* EXCERPTED DATA *

================

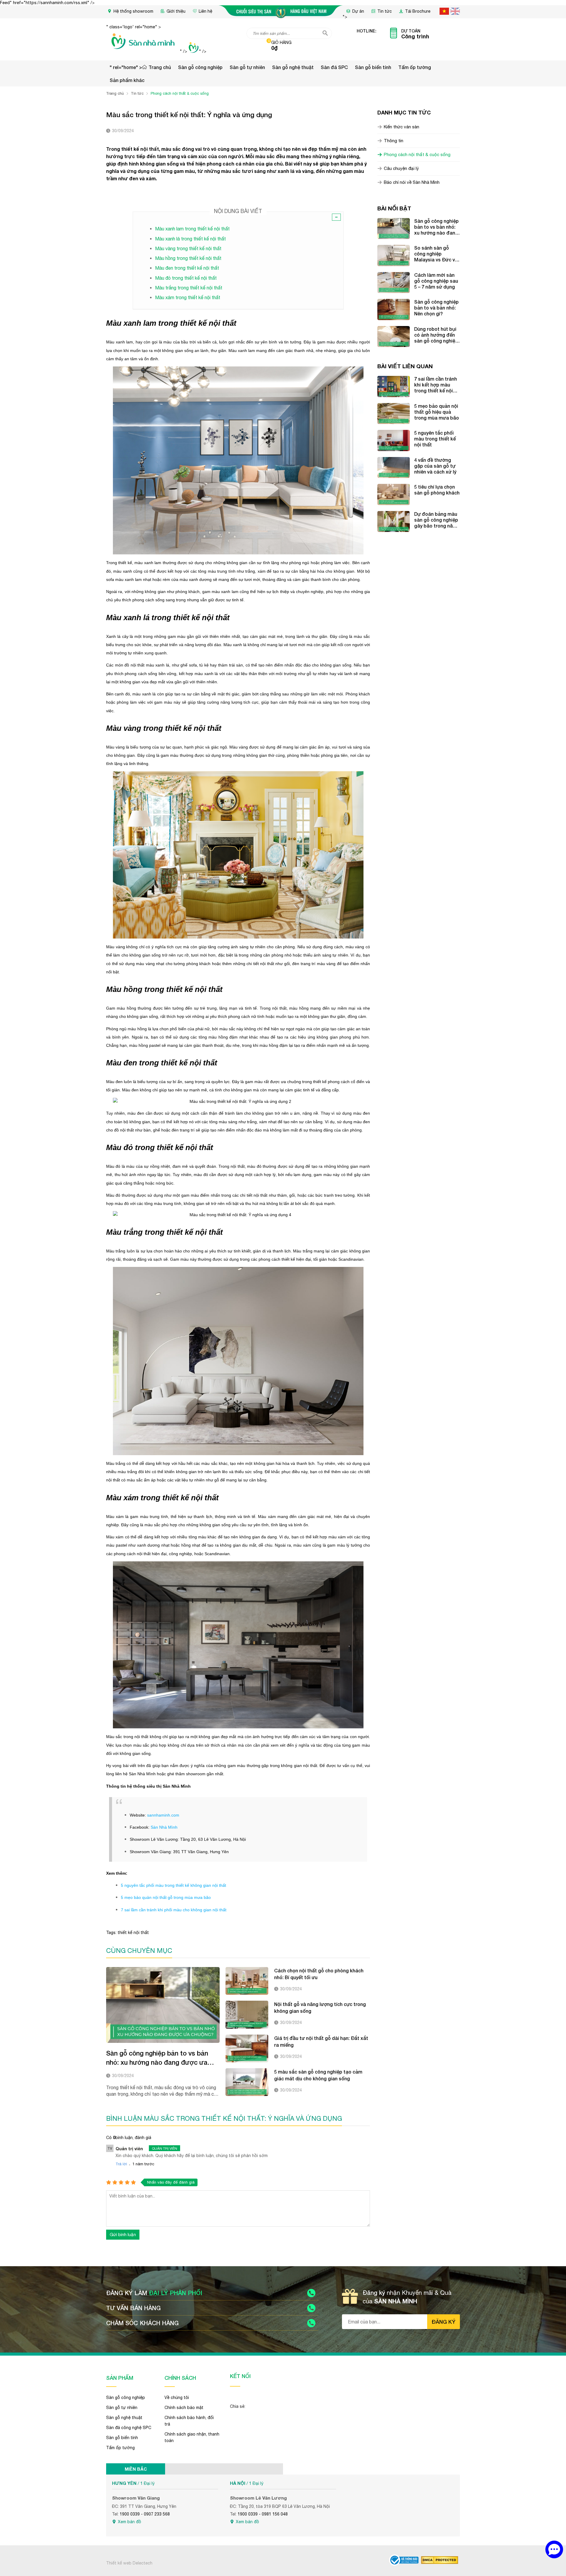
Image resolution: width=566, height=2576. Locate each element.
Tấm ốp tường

================

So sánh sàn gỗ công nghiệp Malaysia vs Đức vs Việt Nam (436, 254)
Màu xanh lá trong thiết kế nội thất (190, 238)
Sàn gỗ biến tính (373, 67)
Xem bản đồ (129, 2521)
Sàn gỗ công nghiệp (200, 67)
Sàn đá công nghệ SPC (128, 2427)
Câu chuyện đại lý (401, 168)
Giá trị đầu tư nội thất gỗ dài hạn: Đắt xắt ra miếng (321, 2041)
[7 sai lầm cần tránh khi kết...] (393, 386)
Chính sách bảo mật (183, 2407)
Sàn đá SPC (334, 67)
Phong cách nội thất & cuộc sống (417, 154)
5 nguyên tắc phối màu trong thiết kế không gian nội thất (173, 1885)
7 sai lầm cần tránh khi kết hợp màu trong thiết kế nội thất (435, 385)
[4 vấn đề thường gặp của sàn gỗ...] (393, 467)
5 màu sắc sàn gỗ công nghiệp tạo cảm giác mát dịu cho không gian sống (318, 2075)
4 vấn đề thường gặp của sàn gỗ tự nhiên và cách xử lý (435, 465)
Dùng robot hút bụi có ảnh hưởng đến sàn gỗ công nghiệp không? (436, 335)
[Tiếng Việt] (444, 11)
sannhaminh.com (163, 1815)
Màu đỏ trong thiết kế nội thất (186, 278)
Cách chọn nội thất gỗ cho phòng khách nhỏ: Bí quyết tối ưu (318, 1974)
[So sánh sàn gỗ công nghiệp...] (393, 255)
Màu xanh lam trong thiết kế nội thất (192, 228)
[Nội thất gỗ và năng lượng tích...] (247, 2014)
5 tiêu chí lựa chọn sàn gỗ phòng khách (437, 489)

================

* EXERCISE OBJECTIVE *
Everything starting at the line containing "Giá trị đầu" and ending at the line containing "Phong cách nội thất & cuộc sống (417, 154)" in the records above should be repeated exactly, and only that.

* RESULT FOR THIS TASK *
Giá trị đầu tư nội thất gỗ dài hạn: Đắt xắt ra miếng (321, 2041)
[7 sai lầm cần tránh khi kết...] (393, 386)
Chính sách bảo mật (183, 2407)
Sàn đá SPC (334, 67)
Phong cách nội thất & cuộc sống (417, 154)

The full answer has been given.